> Element and text location data:
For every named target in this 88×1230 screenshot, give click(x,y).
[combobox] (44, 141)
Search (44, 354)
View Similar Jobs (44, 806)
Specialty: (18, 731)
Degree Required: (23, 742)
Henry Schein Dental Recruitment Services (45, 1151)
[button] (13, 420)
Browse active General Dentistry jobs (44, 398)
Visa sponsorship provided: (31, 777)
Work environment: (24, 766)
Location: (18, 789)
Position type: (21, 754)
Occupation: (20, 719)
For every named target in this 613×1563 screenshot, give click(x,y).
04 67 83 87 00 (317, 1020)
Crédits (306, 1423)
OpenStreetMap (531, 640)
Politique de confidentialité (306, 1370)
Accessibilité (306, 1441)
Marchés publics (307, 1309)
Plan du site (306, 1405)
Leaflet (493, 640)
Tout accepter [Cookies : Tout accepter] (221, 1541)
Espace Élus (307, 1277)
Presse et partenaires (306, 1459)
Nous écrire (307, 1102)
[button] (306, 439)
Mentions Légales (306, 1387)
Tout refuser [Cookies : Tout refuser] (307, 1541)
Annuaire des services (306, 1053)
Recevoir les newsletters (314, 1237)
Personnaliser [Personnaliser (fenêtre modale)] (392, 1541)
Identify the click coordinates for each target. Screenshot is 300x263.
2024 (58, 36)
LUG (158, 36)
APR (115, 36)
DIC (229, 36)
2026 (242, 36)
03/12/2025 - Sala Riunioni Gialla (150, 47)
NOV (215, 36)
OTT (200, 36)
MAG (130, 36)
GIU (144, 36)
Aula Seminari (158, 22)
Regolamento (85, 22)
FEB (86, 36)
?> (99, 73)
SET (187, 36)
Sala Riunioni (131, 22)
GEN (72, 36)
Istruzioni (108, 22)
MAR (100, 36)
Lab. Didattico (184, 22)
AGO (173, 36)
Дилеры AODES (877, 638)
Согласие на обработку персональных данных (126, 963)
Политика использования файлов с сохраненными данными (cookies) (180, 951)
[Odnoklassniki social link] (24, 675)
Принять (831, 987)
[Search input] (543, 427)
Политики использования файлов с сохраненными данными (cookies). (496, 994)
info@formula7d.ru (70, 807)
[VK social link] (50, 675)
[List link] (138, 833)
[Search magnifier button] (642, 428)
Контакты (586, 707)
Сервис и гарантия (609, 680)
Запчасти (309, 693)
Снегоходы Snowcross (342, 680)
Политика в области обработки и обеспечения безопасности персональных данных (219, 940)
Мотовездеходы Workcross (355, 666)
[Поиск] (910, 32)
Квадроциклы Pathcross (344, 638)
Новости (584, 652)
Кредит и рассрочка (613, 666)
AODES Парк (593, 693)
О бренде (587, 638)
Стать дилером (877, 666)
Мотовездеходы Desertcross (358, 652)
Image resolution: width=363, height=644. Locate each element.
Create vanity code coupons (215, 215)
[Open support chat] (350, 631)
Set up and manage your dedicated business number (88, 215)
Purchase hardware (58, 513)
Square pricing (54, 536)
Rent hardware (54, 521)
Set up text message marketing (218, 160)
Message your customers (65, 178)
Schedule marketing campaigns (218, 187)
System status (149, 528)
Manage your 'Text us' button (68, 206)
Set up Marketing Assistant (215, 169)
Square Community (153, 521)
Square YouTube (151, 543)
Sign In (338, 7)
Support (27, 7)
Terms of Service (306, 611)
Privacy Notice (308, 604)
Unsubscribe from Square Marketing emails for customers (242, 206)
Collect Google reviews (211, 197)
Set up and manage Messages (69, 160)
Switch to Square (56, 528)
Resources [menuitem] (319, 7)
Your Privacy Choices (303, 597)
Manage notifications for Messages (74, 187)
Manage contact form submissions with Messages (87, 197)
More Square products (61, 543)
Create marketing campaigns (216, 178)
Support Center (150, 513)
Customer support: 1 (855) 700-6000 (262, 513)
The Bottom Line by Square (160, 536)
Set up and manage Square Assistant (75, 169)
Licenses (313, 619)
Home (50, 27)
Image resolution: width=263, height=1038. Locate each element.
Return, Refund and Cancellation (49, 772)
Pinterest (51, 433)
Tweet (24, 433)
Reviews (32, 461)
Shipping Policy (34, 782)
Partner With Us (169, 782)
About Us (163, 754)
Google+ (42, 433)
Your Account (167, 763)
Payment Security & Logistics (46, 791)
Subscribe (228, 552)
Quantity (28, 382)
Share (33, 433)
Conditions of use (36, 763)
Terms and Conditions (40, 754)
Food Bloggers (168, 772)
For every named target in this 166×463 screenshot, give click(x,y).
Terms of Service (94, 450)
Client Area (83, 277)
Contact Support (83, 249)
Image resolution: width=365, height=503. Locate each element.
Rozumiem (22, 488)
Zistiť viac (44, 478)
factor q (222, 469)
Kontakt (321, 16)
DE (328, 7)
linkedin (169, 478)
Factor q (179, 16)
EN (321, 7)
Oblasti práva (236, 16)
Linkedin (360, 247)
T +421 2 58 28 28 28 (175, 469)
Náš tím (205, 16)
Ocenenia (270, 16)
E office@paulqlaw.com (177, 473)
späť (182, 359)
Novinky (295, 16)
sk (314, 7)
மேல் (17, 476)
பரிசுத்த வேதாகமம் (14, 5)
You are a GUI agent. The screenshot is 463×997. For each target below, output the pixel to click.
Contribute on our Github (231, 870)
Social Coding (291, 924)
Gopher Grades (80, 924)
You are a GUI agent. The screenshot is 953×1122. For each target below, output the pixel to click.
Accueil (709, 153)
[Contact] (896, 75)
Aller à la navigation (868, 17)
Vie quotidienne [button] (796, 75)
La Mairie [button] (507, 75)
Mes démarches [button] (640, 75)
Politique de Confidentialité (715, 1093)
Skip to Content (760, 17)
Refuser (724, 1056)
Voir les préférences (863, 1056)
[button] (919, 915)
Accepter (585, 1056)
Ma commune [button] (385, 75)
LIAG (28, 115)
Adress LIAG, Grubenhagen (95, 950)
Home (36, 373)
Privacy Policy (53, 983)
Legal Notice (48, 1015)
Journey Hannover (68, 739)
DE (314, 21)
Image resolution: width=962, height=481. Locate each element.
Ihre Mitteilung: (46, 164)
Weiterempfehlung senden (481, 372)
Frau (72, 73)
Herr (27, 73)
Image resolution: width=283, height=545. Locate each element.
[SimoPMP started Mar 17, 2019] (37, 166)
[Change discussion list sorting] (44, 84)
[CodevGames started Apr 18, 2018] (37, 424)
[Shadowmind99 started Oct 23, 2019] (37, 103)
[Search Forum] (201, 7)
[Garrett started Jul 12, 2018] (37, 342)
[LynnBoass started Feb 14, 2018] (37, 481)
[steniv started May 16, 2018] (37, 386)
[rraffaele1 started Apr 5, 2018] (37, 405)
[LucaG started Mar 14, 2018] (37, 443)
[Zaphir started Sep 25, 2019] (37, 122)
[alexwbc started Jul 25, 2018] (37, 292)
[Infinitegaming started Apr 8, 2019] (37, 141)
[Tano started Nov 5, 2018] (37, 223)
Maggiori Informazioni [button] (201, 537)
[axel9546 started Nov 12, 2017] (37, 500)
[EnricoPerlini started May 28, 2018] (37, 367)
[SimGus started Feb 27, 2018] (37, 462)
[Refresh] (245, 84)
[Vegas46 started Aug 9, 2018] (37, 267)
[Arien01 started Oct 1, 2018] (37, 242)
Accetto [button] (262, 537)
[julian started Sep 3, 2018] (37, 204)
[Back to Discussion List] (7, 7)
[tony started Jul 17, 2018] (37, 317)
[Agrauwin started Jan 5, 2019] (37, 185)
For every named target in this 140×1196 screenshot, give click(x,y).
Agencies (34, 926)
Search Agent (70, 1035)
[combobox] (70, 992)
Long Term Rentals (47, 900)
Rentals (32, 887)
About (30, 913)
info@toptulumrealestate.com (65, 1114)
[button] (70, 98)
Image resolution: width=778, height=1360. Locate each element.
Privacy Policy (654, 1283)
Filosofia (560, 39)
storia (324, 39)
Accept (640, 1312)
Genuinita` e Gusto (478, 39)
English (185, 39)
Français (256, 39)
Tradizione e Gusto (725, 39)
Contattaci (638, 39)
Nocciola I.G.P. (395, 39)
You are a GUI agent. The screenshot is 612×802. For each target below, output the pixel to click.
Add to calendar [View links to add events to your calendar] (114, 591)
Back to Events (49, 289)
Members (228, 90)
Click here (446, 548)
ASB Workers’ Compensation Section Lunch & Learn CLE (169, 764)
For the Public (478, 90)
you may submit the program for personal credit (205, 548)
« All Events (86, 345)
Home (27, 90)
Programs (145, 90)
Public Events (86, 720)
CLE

> Problem details:
Copy the lines of the data above from the line containing "Henry Schein Dental" to the line containing "[Odnoklassniki social link] (24, 675)", including both of those lines, without changing anything in them.

> Correct response:
Henry Schein Dental Recruitment Services (45, 1151)
[button] (13, 420)
Browse active General Dentistry jobs (44, 398)
Visa sponsorship provided: (31, 777)
Work environment: (24, 766)
Location: (18, 789)
Position type: (21, 754)
Occupation: (20, 719)
For every named target in this 613×1563 screenshot, give click(x,y).
04 67 83 87 00 (317, 1020)
Crédits (306, 1423)
OpenStreetMap (531, 640)
Politique de confidentialité (306, 1370)
Accessibilité (306, 1441)
Marchés publics (307, 1309)
Plan du site (306, 1405)
Leaflet (493, 640)
Tout accepter [Cookies : Tout accepter] (221, 1541)
Espace Élus (307, 1277)
Presse et partenaires (306, 1459)
Nous écrire (307, 1102)
[button] (306, 439)
Mentions Légales (306, 1387)
Tout refuser [Cookies : Tout refuser] (307, 1541)
Annuaire des services (306, 1053)
Recevoir les newsletters (314, 1237)
Personnaliser [Personnaliser (fenêtre modale)] (392, 1541)
Identify the click coordinates for each target. Screenshot is 300x263.
2024 (58, 36)
LUG (158, 36)
APR (115, 36)
DIC (229, 36)
2026 (242, 36)
03/12/2025 - Sala Riunioni Gialla (150, 47)
NOV (215, 36)
OTT (200, 36)
MAG (130, 36)
GIU (144, 36)
Aula Seminari (158, 22)
Regolamento (85, 22)
FEB (86, 36)
?> (99, 73)
SET (187, 36)
Sala Riunioni (131, 22)
GEN (72, 36)
Istruzioni (108, 22)
MAR (100, 36)
Lab. Didattico (184, 22)
AGO (173, 36)
Дилеры AODES (877, 638)
Согласие на обработку персональных данных (126, 963)
Политика использования файлов с сохраненными данными (cookies) (180, 951)
[Odnoklassniki social link] (24, 675)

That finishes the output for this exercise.